何処まで行っても、足が地に着かない。まるで、空中浮遊させられているような気分だ。
”いっそ、自分のことを嫌いになって、忘れてくれた方が、足も地に着くし、楽になれるのに・・” そんな思いが、この短い間に 何度、直人の頭を過ぎったか数知れない。 だからといって、奈津子のことを嫌いになれる訳もない。 それどころか、増す増す好きになる一方だった。

7.直人の価値観

 基本的に直人は、嘘を吐くのも、吐かれることも嫌いだった。特に、男女間のことについては絶対である。
勿論、それは誰にでもと云う訳ではなく、真面目に付き合いたいと思った相手に対してのことだ。

 男女の営みなんて、日常茶飯事、付き合ってようが結婚してようが、バレなきゃ良いし、皆、やってることなのだから、仕方がないとか、自分に絶対気づかせずにやってくれるなら良いとか、バレても、嘘つき通すのが優しさだとか・・、そんな風に騙し合いながら、カップルを続けることに何の意味があるのだろうか。
しかし、直人の周りの人達は、九割方そんな人達なのだ。
直人は、浮気の自慢話や、旦那や彼氏が居るのに、行きずりで どうこうしたとか云う話を聞かされる度に、気が重くなって来る。そんな人に限って、自分は誠実だとか、家族を大事にしているとか、平然と嘯いている。
直人には、それは只の言い訳にしか聞こえてこない。 ”果たして、おかしいのは、オレか、それとも他の多数なのか?” 誠実って云う言葉の意味は、いったい何処に行ってしまったのだろう。誠実というのは、表裏のない正直さでは、なかったのだろうか。

 例えば、結婚は、愛という名の下に約束を交わし、家族となる。
その約束を、相手に知られなければ破っても良いとするなら、その行為は誠実と呼べるのだろうか?
お互いが、正直に、誠実に生きる。
そんなこと、理想だ、現実はそんなに甘くない。確かに、現実は有象無象かも知れない。だけど、一対のパートナーが、お互いのことを思いやり、お互いに正直に、誠実に生きることは、そんなに難しいことなのだろうか。
複数の相手にそんなことを求めたところで、そこに矛盾が生じるのは当たり前のことだろう。
それが、たとえ理想だと言われたとしても、直人は、オーヘンリーの『賢者の贈り物』に在るようなパートナーを探し続けて来た。

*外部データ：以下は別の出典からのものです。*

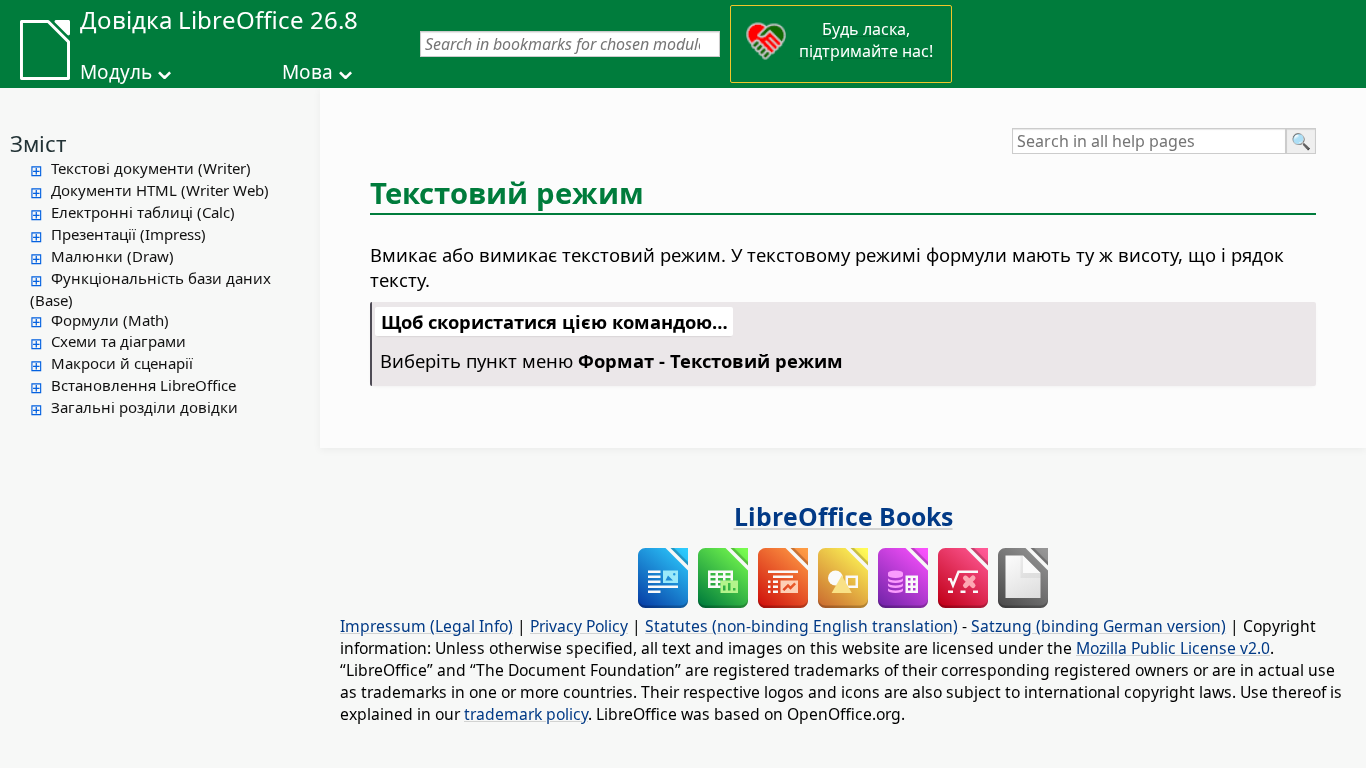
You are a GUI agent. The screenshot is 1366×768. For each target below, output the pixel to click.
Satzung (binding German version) (1098, 626)
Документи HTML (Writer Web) (160, 190)
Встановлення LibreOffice (143, 385)
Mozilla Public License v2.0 (1173, 648)
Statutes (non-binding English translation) (801, 626)
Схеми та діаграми (118, 341)
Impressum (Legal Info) (426, 626)
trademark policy (526, 714)
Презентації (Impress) (128, 234)
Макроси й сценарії (122, 363)
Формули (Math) (110, 320)
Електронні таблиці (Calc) (143, 212)
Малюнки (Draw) (112, 256)
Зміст (38, 143)
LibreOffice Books (843, 516)
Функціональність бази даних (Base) (150, 289)
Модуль (116, 72)
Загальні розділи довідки (144, 407)
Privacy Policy (579, 626)
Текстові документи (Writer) (151, 168)
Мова (307, 72)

 どんな人も、それぞれが生きてきた過程で色んな異性としての魅力を兼ね備えているものだ。だから、複数の人に惹かれることは、誰しも、ごく自然のことであろう。
だが、自分のパートナーとする場合、価値観が揃ってないと、そこには大きな食い違いが生じることになる。
無論、お互いが自由という名の下に、浮気や不倫を許容し合えるという価値観を共有できる者同士のカップルが居たとすれば、それはそれで、ベストパートナーだと云えるのかも知れない。

 だが、直人は違っていた。直人が持つ最も重要な価値観は、パートナーに対する正直さと誠実さだった。そして、何故か直人には、奈津子が、その二つの価値観を併せ持っているような気がしていた。
奈津子が、今もし、自分の気持ちと状態を正直に言ってくれているのだとすれば、それは、たとえ直人にとって酷な宣言であったとしても、直人に誠実に対応してくれていると云うことに他ならない。
まあ、していることは、不倫野郎と直人との二股なのだが、理由はともかく、その真偽のほども無視して考えれば、そいつは ”家族も捨てて一緒になる” と言い切ったのだから、奈津子はその不倫野郎に誠実さを見出したのだろう。そしてその不倫野郎が振りかざしていた偽物の誠実さに、信頼が崩れそうになっていた所へ、直人が現れたのなら、納得もゆく。
そんな奈津子が直人を選んだと云うのなら、直人が探し求めていた相手である可能性は高いのかも知れない。
そして、直人に気が揺らいだという時点で、潜在的には、その不倫野郎が、誠実でないことに気がつき始めているに違いない。 そう、直人は考えていた。

 だからと云って、直人は空中浮遊の儘、その不安も、やるせなさも何ひとつ解決しちゃあいない。 帰り道の中央道でのことは、読者の想像にお任せすることとしておこうか。